NASA Engineer Helps Preserve Legacy of Tuskegee Airmen

NASA Engineer Helps Preserve Legacy of Tuskegee Airmen
November 3, 2015
Tuskegee Airmen
During a week this past summer, a group of underwater explorers embarked on a mission to preserve part of America's heritage. According to team member and NASA engineer Erik Denson, it was a "mission of a lifetime."

November 3, 2015
By Bob Granath
NASA's Kennedy Space Center, Florida - Photo Credit: NASA.gov

During a week this past summer, a group of underwater explorers embarked on a mission to preserve part of America's heritage. According to team member and NASA engineer Erik Denson, it was a "mission of a lifetime."

On Veterans Day, Nov. 11, Americans will pause to honor those who have served in the nation's military services. Denson and a small team of underwater divers are helping maintain the history of the Tuskegee Airmen.
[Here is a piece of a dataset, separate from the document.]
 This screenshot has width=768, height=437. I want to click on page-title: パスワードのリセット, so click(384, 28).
Formally organized as the 332nd Fighter Wing and the 477th Bombardment Group of the U.S. Army Air Force, the Tuskegee Airmen were the first African-American fighter and bomber pilots. The group also included the navigators, bombardiers, mechanics, instructors, crew chiefs, nurses, cooks and others who supported the airmen. The military pilots trained at Moton Field near Tuskegee, Alabama.
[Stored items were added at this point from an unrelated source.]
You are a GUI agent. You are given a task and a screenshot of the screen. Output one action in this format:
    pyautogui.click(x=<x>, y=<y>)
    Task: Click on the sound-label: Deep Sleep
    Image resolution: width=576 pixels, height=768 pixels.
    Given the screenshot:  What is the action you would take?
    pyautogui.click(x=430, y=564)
"During World War II, Michigan was home to several African-American air combat units including many graduates of the Tuskegee pilot training program," Denson said. "Army Air Force pilots were simulating aerial combat and bombing exercises over Lake Huron, as the climate and terrain mimicked what they would see in Europe."

Due to the realistic nature of such war-time simulations, at least seven pilots of the 332nd Fighter Wing tragically lost their lives while training over water near Michigan. Denson noted that a P-39Q Airacobra fighter plane was found last year by a member of the local county sheriff’s department. The plane was flown by 2nd Lt. Frank Moody, a Tuskegee pilot from Castle, Oklahoma. Moody was killed in the 1944 crash. While his body was quickly recovered, the aircraft was lost.